Personne, même parmi les socialistes, ne songe à nier que ce régime n’ait donné un grand essor à la production et n’ait puissamment armé l’industrie. Mais aucun esprit impartial ne niera non plus que cette liberté réciproque n’ait d’abord beaucoup plus profité aux patrons qu’aux ouvriers. Ceux-ci isolés, désorganisés, victimes d’une législation qui ne leur permettait pas de s’associer, se trouvèrent dans les plus mauvaises conditions pour tirer parti de leur marchandise, c’est-à-dire de leur travail, et ne purent le vendre qu’à vil prix. Et on s’accorde généralement à reconnaître que jusqu’au milieu de ce siècle du moins, la condition des ouvriers salariés en Europe a été très dure, et que le salariat leur a été même moins avantageux que les régimes antérieurs.

Toutefois il est vrai que la face des choses tend à changer depuis une trentaine d’années :

1° Parce que les ouvriers salariés ont appris à s’organiser et à se grouper pour mieux défendre leurs intérêts et que par tout pays ont été levées les prohibitions législatives qui mettaient obstacle à l’exercice d’un droit si légitime ;

2° Parce que tout un ensemble de lois, qu’on désigne sous le nom de « législation ouvrière » et que nous résumerons plus loin, conspire à reconstituer dans les fabriques modernes les garanties qui existaient dans le régime corporatif et dont elles s’étaient affranchies : — réglementation des heures de travail, assurances contre les risques, prescriptions hygiéniques, et, sinon encore fixation d’un certain taux de salaire, du moins certaines garanties quant à la façon dont ce salaire sera payé et quant au renvoi des ouvriers.

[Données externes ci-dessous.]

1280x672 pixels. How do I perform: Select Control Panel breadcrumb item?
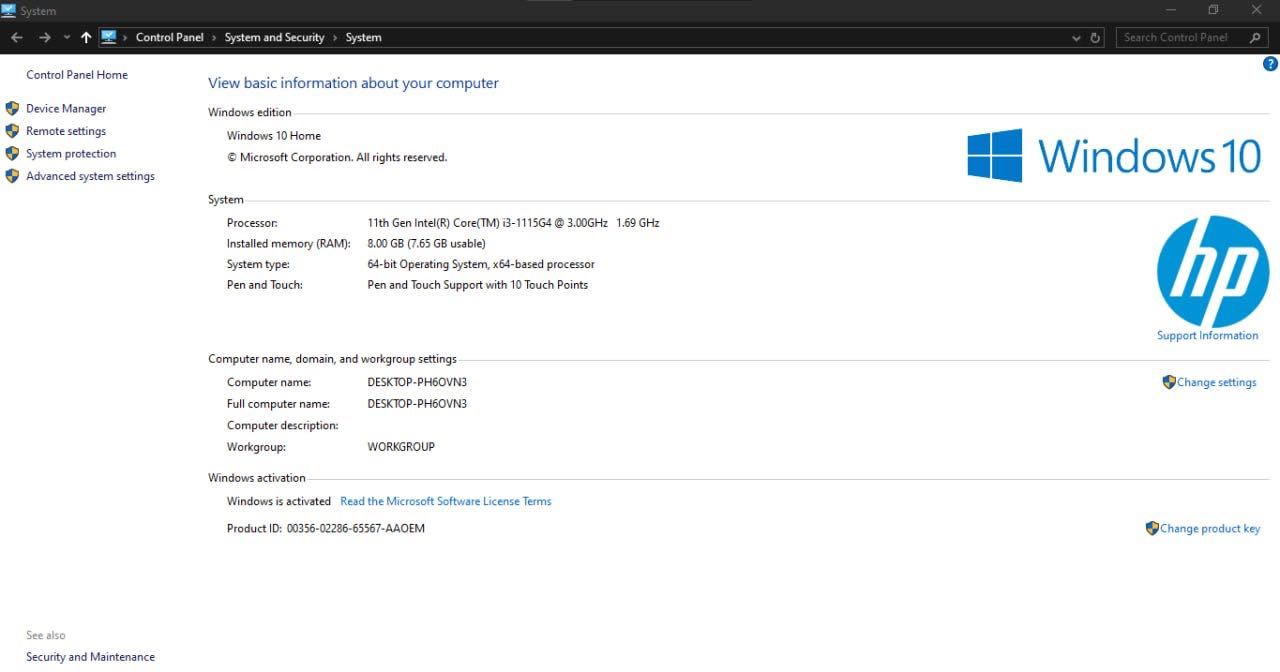tap(169, 38)
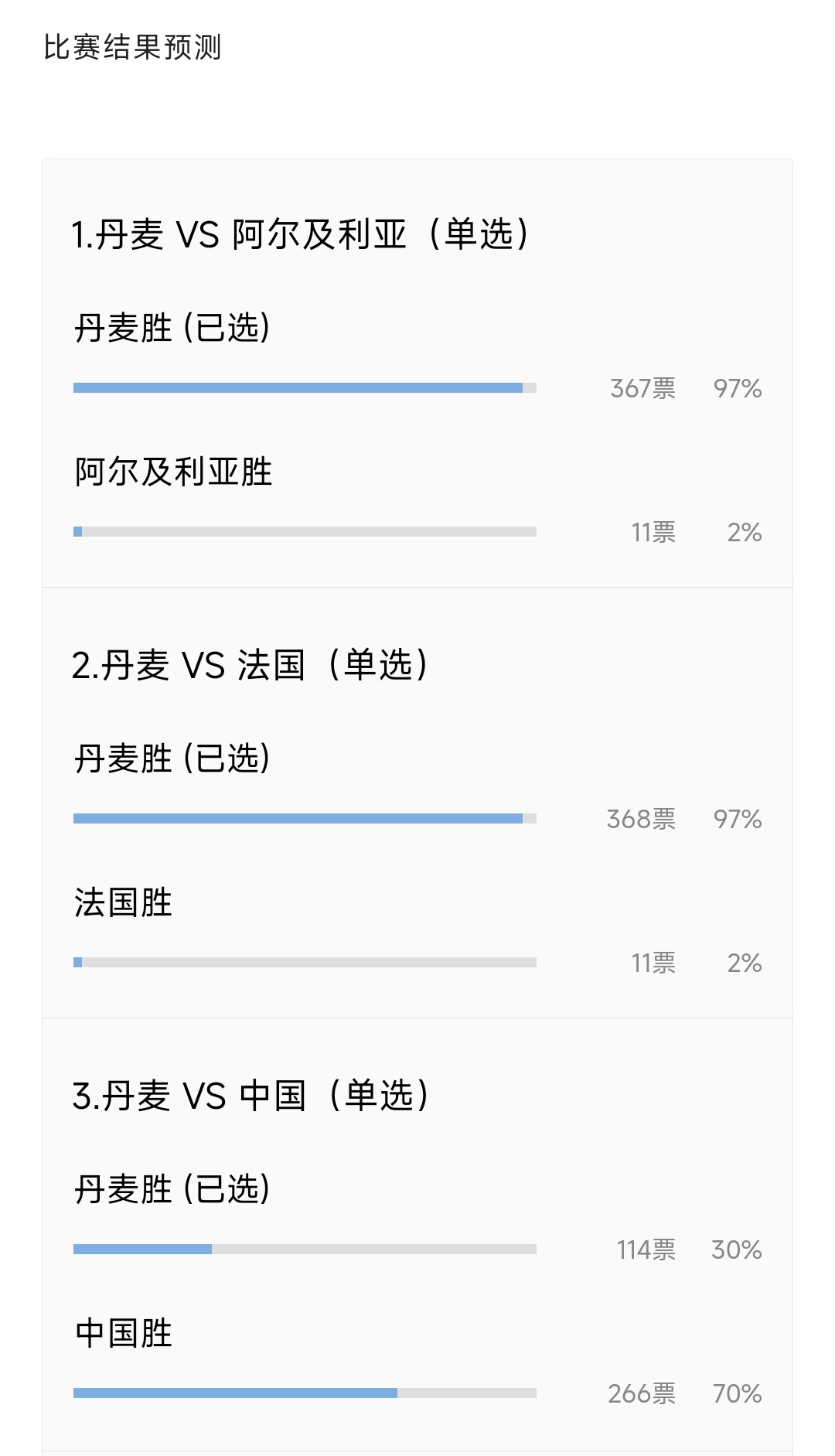Click question header 2.丹麦 VS 法国
This screenshot has height=1456, width=835.
click(x=251, y=663)
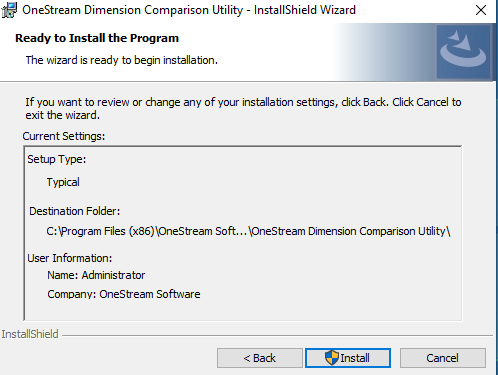Cancel the installation wizard
498x375 pixels.
tap(443, 358)
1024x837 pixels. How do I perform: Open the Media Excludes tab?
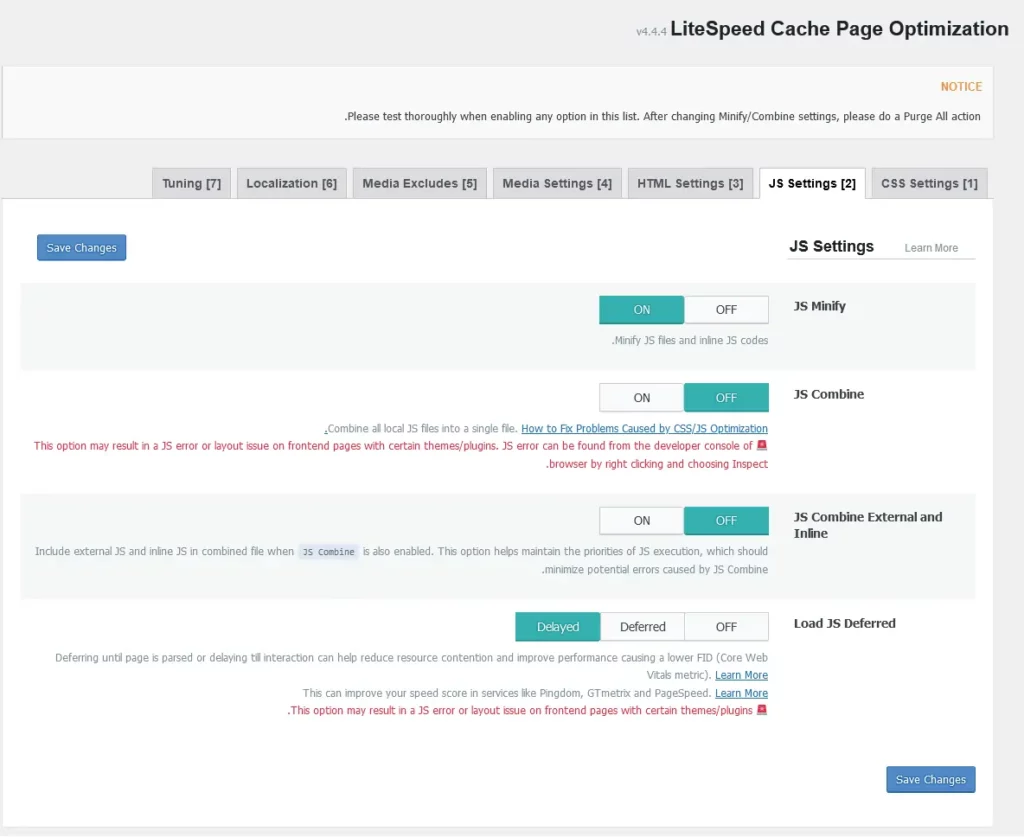click(x=419, y=184)
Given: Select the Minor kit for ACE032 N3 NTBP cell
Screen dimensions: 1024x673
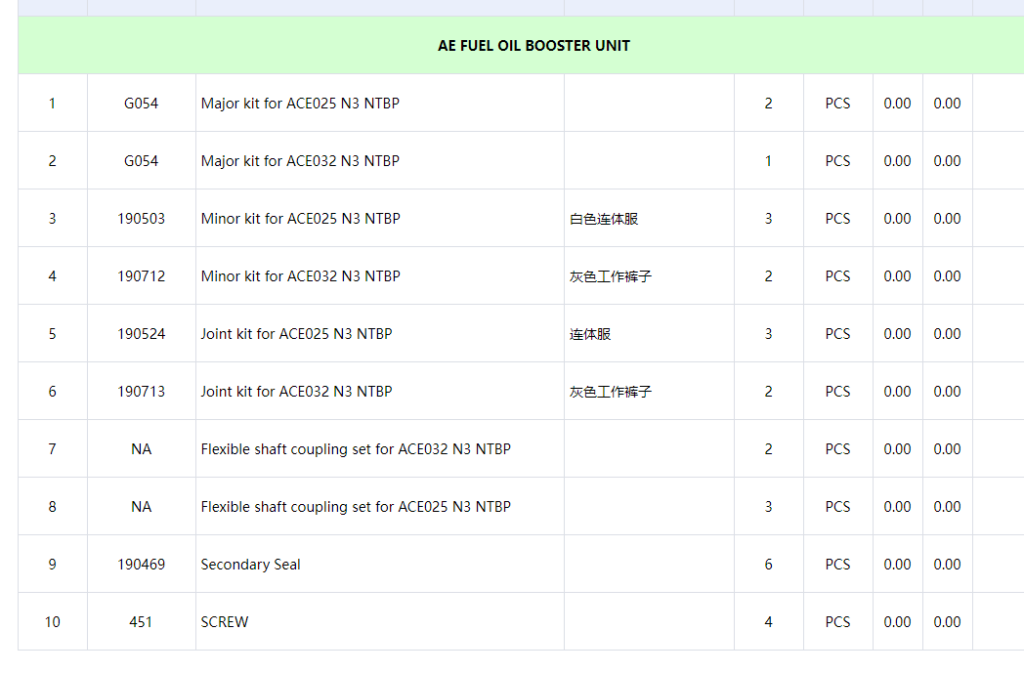Looking at the screenshot, I should (300, 276).
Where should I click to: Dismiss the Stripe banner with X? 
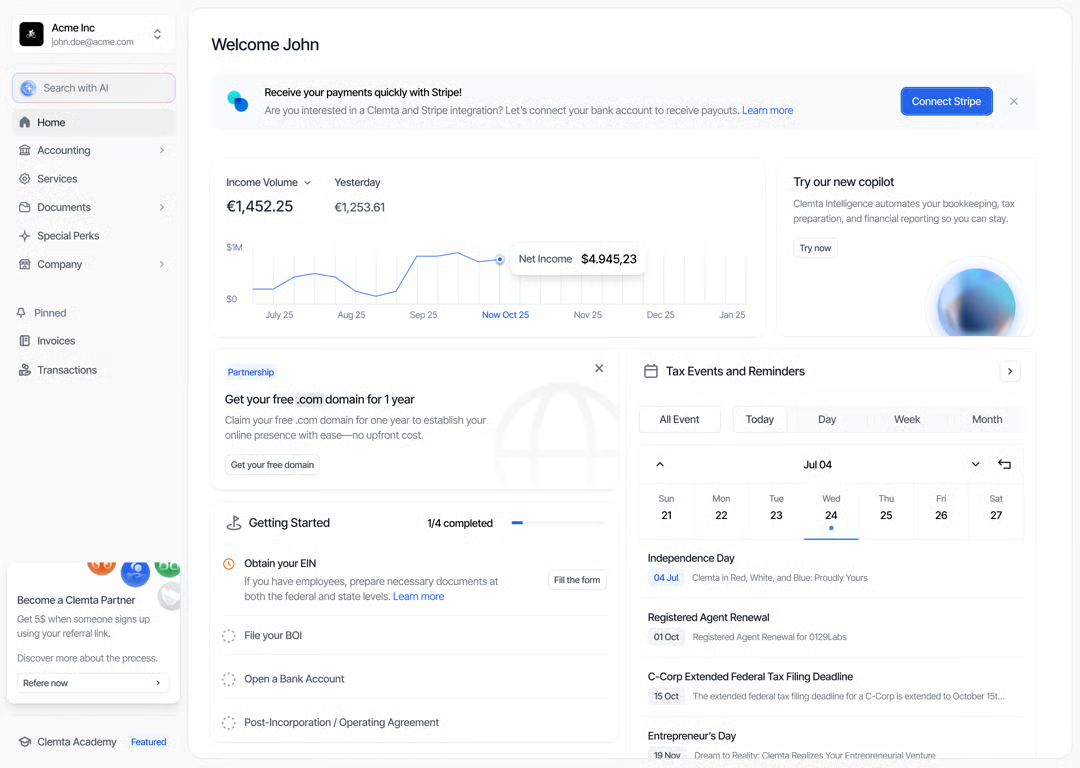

  1. Primitivement salarium désignait la paye donnée au soldat pour se procurer du sel.
  2. Souvent aussi le maître louait ses esclaves à d’autres personnes moyennant un certain prix qu’on peut bien appeler un salaire, mais qui diffère du tout au tout du salaire actuel, puisque c’était le maître et non l’esclave qui le touchait.
  3. Voy. le livre capital de M. Levasseur sur l’Histoire des classes ouvrières en France.